The next thing you know, Scarlett is Mrs. Frank Kennedy. She uses her wiles as a southern belle to be a head strong business woman, running her husband’s mill. She uses that wile to get Ashley to come and work for them and not the bank he was going to work at.
Just after Scar let’s husband passes away, Rhett takes his chance and asks for her hand in marriage. Though shocked, she accepts his proposal. Soon, a daughter is born, and Rhett tries his best to win the heart of the Atlanta elite for the sake of his daughter. All the while, she is still in love with Ashley.
Starlet’s reputation is once again soiled as the town gossips overhearing her talking with Ashley about the days of old. Rhett asks for a divorce, but not before Scarlett tells him that she is pregnant. The pregnancy resulted in a miscarriage after a nasty fall down the steps.
In the wake of their daughter’s tragic riding accident, Scarlett is asked by Melanie to look after her husband, Ashley, who always knew that she had a thing for him. She also asks Scarlett to be kind to Rhett. Rhett decides to leave because Bonnie, their daughter, was the only thing that was holding them together. Not that she is gone; there is no reason why he should stay. Scarlett begs Rhett to stay.
In the final scene, Hope lights Scarlett’s face, and she emphatically states, “Tara! Home. I’ll go home, and I’ll think of some way to get him back! After all, tomorrow is another day!”
The AFI Top 100 Films – #4
For those that find in them a certain joy every time the orchestra of film kicks, when those studio logos lighten the dark of the screen and the familiar trumpet notes sound, you know what I mean when I say that the greatest films ever made are a must see for everyone. Those top 100, 200, or 500 films that everyone should see before they die. Film is subjective though, and there are many lists. Fortunately for us, the American Film Institute compiled a list of the top 100 films of the 20th Century. From top to bottom, the list compiles the greatest American films released in the first 100 years of cinema.

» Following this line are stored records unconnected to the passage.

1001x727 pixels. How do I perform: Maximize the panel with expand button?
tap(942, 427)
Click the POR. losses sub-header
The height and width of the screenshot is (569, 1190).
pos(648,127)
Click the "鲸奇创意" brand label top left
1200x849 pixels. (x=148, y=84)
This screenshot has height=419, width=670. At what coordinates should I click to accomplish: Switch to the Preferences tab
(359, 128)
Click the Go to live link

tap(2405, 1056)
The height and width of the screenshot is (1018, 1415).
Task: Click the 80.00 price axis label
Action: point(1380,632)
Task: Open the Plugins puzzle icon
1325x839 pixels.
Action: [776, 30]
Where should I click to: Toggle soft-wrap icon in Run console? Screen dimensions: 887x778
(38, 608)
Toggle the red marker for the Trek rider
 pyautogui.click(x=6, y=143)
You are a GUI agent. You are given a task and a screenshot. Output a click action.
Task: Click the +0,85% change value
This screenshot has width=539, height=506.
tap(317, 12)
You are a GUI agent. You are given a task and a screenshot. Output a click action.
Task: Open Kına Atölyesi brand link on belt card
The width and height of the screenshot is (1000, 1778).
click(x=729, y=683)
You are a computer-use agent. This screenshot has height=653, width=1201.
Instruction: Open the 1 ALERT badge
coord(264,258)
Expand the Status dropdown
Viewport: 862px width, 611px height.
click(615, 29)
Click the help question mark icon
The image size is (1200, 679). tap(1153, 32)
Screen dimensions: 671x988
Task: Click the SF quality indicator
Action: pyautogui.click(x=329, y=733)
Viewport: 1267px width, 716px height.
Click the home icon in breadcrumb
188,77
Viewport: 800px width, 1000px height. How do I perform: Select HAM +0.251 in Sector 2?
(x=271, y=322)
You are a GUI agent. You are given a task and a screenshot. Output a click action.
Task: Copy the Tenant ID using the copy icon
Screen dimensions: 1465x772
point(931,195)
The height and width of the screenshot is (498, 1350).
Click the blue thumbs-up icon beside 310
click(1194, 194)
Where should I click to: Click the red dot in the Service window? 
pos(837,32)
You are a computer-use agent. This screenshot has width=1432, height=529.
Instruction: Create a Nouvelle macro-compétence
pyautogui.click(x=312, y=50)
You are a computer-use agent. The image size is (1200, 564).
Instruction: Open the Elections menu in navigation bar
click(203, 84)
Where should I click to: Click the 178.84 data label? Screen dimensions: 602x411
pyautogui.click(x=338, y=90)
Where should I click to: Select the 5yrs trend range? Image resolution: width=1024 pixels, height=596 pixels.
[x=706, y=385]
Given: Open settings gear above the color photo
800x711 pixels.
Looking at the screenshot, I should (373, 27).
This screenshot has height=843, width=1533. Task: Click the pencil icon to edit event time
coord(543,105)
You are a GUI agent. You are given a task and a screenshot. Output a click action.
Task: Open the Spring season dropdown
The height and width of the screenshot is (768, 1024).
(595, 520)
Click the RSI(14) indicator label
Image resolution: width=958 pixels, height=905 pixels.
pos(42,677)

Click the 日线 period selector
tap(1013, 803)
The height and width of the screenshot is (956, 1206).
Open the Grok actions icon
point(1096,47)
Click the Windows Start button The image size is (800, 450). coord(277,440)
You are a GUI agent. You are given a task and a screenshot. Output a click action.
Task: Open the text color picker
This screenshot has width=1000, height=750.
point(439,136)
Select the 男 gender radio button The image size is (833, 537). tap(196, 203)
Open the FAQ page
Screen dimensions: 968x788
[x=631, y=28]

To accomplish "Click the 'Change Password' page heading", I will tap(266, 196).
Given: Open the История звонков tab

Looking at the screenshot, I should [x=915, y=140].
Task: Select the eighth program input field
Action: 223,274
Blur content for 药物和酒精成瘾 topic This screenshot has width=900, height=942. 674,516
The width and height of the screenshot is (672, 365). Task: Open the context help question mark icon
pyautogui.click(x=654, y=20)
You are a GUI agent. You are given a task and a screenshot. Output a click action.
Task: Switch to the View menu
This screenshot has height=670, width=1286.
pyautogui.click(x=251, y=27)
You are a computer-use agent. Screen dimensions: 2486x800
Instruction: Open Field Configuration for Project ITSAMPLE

Number four is the venerable Fleming-directed classic starring Clark Gable and Vivien Leigh, Gone With the Wind.
The film itself took nearly six months to shoot and was originally helmed by George Cukor, who held the lead throughout preproduction and three weeks of production. But he was released and replaced by Victor Fleming, who recently finished The Wizard of Oz, who finished the film. At one point, a third director, Sam Wood, was used when Fleming took ill for a couple of weeks.
The anticipation of Gone With the Wind’s release was unlike anything Hollywood had seen before. Mitchell’s novel was an enormous success, and the studio rolled it out slowly across the nation, first with a massive gala and party in Atlanta and then advanced screenings for nearly a year until 1941, when it was released worldwide. Its tale of Scarlett’s indomitable will in the face of all adversity was a perfect counterpoint to the war raging across Europe and soon in the Pacific.
Gone With The Wind, the story of love, loss, and the tribulations of the South during the Civil War, is a remarkable film. It was one of the first and biggest movies ever to be made entirely in Technicolor. It was the most expensive film of its time and would become the most popular film of all. But its story, being the success that it is, is really what makes Gone With The Wind incredible.
Essentially, Gone With The Wind is no more than a four-hour-long Daytime Soap set against a backdrop of hell on Earth. But the magic of this film takes place when we grow to care about these fictional characters while they’re effecting the world around them, and this historic event is effecting them.